So–let me get this straight.
Ryan Lizza writes, if not a hatchet job, a distinctly unflattering piece on Obama in the New Yorker.
The next week, Lizza — along with the majority of other reporters — does not get a seat on Obama’s plane during his Middle East tour.
And suddenly every reporter and his brother-in-law are shocked — shocked — that maybe Obama would be engaging in payback.
“This is not the change we have been waiting for,” sniffs Jeff Goldberg.
Rachel Sklar wrings her hands and calls it a “worrisome signal.”
Joe Gandelman lectures, “If this was mere happenstance, then it’s an example of poor and short-sighted staffing.”
Give. Me. A. Break.
First, it’s not clear that there was any payback here, but please: the press got this from the Bush Administration every day for eight years, and only now it’s getting the vapors? Please.
And no, it’s no good to say, as Gandelman does, “Some partisans will invariably say: ‘Well, this happens under Bush.’ And then talk about change.”
I realize that this will come as news to the privileged reporters of the Beltway elite, but: change is not about you.
Change is about the nation’s priorities. It is about policy. It is about whether the President cares about the thin slice of the super-rich, or about the broad American working class. It is about whether we will face up to the upcoming climate crisis, or ignore science in the face of the energy industry’s agenda. It is about whether we look at facts in foreign policy, or pretend that what we want is what exists.
It is not about whether elite reporters get their favorite donut flavors aboard Air Force One.
You notice that these same reporters have been questioning Obama’s national security bona fides, wondering whether he is “tough enough” to handle foreign negotiations?
Well, maybe they should consider this part of the answer.
UPDATE: Megan McArdle disagrees. She writes:
The Bush Administration has been famous for its punitive attitude towards journalists, and this makes it look like Team Obama has been studying their tactics. Being on the campaign plane matters for someone covering the campaign; this is not a matter of what flavor donuts are on the plane. Mr Zasloff’s sneer is like comparing censorship to an argument about whose name comes first on the article.
It’s no defense that the Bush administration does it–when the Bush administration does it, they are wrong.
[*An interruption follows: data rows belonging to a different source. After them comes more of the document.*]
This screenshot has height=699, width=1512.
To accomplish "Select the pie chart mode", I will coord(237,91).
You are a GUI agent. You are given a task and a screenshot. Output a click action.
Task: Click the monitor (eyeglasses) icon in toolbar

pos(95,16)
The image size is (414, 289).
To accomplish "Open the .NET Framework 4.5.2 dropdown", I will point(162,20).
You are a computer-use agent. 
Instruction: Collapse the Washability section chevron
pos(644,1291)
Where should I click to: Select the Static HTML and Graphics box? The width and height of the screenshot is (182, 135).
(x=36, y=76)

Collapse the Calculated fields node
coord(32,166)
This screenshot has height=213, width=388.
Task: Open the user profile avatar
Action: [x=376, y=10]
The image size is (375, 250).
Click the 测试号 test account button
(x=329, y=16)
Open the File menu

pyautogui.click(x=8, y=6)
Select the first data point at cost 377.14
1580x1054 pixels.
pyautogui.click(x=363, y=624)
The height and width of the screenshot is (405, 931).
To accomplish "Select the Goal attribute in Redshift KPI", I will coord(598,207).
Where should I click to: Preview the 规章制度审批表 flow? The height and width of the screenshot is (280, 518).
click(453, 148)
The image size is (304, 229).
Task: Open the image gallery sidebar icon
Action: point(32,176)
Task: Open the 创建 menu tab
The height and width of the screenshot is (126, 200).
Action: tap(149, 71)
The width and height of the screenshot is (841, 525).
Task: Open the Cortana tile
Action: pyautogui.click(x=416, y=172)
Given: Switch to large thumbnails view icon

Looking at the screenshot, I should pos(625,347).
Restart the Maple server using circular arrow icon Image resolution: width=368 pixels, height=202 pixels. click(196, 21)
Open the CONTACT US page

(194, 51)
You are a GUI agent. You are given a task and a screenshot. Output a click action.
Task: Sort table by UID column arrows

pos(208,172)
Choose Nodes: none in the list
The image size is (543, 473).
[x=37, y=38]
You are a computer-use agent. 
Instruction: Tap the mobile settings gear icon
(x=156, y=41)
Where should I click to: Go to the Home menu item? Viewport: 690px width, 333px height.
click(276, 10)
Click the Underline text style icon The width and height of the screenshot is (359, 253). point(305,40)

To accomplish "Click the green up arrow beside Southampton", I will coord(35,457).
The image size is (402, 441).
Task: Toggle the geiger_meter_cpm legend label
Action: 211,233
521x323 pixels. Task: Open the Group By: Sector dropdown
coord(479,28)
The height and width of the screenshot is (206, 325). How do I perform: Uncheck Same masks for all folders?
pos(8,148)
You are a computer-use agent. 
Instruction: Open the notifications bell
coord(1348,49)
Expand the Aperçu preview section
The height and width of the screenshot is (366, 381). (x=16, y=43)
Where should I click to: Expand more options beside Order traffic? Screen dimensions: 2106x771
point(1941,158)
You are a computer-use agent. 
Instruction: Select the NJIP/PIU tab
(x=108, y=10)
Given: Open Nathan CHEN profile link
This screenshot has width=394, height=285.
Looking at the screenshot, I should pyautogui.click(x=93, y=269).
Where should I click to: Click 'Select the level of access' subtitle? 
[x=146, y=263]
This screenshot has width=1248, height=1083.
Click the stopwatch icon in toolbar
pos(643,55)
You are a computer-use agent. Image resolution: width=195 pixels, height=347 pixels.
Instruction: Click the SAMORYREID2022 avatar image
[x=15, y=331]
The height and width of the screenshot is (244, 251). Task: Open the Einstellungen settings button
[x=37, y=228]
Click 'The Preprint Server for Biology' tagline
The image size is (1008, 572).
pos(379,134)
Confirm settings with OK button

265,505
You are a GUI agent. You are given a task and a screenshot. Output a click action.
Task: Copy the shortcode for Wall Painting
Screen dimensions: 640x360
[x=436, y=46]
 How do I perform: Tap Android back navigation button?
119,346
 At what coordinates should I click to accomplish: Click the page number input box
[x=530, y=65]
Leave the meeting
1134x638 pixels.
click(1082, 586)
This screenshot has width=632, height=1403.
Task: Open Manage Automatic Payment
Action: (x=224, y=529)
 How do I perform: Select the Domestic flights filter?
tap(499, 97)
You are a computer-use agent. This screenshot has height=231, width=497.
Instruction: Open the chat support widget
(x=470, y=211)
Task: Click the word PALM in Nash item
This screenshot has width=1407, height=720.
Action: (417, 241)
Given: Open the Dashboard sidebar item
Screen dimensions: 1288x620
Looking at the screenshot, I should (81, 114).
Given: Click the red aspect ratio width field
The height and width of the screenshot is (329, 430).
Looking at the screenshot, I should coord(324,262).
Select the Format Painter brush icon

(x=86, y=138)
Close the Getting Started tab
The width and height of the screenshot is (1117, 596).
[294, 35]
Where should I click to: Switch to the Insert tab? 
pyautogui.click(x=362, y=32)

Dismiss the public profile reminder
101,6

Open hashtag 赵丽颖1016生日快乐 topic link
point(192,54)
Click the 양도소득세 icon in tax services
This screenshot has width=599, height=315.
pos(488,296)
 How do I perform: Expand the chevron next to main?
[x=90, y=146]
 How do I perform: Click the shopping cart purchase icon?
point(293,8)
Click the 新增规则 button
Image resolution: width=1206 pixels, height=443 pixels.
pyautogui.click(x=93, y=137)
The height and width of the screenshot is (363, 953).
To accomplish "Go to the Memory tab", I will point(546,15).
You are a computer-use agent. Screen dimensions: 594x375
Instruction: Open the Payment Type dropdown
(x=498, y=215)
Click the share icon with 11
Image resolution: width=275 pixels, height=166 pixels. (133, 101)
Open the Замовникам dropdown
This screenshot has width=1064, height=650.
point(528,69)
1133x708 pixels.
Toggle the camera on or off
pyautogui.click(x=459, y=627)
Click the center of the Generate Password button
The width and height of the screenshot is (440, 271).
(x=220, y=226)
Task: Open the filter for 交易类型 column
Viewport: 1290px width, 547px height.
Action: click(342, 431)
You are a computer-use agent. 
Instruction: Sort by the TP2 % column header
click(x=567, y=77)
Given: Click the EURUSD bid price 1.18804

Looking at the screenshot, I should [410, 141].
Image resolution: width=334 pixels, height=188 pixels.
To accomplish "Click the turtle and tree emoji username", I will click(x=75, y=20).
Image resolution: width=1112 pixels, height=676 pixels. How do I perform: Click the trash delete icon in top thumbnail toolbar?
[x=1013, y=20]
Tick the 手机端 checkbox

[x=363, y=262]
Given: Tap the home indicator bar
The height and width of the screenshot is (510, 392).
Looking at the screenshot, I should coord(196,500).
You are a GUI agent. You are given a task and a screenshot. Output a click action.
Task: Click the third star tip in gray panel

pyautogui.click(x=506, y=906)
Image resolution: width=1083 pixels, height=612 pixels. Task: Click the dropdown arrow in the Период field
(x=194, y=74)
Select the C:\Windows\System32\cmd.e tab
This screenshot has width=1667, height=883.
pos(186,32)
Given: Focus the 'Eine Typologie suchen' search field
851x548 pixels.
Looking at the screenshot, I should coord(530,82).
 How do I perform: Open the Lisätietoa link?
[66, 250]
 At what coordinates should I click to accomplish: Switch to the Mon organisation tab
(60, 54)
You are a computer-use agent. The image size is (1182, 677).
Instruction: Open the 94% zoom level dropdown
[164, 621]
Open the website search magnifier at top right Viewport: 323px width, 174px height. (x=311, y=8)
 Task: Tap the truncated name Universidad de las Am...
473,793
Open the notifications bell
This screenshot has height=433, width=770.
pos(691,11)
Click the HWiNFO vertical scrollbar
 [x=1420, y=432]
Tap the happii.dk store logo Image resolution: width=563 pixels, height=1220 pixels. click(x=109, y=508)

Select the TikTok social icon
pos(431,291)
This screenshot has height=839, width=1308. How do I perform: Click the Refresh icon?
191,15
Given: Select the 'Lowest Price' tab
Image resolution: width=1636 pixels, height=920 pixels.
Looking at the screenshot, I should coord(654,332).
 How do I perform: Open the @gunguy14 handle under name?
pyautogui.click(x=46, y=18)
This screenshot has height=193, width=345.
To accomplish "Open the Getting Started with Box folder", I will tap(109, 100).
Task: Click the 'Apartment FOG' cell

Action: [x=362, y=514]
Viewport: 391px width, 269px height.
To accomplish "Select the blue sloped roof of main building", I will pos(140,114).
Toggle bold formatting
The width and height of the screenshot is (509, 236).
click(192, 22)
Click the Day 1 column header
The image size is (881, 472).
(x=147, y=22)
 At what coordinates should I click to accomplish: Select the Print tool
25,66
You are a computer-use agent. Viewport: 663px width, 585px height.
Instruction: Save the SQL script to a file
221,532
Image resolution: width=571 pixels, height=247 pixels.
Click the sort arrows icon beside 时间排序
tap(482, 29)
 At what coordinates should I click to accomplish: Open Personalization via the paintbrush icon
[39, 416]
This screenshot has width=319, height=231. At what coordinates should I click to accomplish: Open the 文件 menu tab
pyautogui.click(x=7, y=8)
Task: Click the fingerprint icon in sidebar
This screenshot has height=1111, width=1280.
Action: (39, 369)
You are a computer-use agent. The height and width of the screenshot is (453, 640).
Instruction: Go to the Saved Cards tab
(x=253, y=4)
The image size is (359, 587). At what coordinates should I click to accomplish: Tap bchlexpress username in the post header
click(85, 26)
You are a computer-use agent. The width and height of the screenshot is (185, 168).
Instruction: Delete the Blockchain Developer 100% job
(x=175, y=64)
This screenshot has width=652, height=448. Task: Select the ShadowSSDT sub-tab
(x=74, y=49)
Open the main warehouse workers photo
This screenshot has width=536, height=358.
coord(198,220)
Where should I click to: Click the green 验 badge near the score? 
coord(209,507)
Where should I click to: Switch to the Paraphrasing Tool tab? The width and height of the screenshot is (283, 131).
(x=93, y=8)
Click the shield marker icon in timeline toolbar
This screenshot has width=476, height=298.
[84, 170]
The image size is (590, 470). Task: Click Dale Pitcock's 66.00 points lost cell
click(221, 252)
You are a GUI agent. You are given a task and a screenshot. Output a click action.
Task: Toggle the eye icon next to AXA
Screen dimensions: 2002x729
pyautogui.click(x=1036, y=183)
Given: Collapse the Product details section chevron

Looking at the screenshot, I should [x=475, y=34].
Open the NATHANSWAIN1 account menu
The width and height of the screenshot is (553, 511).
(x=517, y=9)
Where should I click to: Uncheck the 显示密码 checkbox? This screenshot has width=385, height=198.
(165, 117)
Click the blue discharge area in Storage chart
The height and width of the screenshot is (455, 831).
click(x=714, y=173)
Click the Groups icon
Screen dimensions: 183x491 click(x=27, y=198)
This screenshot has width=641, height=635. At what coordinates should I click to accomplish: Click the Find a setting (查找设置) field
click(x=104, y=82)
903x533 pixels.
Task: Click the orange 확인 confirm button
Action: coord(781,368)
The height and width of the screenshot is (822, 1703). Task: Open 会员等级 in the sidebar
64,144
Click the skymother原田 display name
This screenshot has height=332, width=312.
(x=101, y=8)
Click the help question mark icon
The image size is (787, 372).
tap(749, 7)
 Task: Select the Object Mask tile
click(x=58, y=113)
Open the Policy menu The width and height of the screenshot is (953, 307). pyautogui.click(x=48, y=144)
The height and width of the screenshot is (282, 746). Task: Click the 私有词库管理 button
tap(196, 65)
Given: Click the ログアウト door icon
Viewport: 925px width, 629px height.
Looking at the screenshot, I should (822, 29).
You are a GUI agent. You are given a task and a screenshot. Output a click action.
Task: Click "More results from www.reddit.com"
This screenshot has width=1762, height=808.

So is the Obama campaign, and frankly, I’d expect Zasloff to know that “the Bush administration did it” is not exactly the bar we want to set for our politicians.
To quote Tom Stoppard, “Information is light”. Politicians like to make policy in the dark; it’s the job of journalists to force them into the sunshine where we can watch the bastards. If you excuse petty punishments of reporters on the grounds that all that really matterrs is the policy, you’ll soon find that you’ve lost not only the reporters, but the good policy. Half the sins of the Bush administration were committed because they were so successful at hiding their actions from the media.
I don’t buy it for a second–although McArdle is right to say I was a little too sneering. It’s not clear to me at all why hardball tactics with the press–which McArdle calls “petty punishments”–in any way implies that an administration will lose “the good policy.” LBJ was very hardball with the press: sometimes his policy was fantastic, and other times it was abysmal. JFK was wonderful with the press: sometimes his policy was fantastic, and other times it was abysmal.
But I suppose I disagree most profoundly with McArdle’s notion that “half the sins of the Bush administration were committed because they were so successful at hiding their actions from the media.” Wrong. Half the sins of the Bush administration were committed because of a profoundly warped sense of what was and is good for the country. The other half were also committed because of a profoundly warped sense of what was and is good for the country.
I suppose that McArdle’s point is that had the administration been more open to the press, then their misdeeds would have come to light sooner. But that is wrong as well. Good reporters–like McClatchey, like Charlie Savage at the Boston Globe–were pointing out the lies and inconsistencies of the administration long before it was popular. Good columnists like Paul Krugman were pointing out for years that Bush’s lies were, well, lies. And the mainstream press simply ignored these storylines, or dismissed their advocates as being “shrill.” That wasn’t because of the administration’s punitive policies, and it wasn’t because some reporters were left off of the plane: it was because the press simply was not doing its job.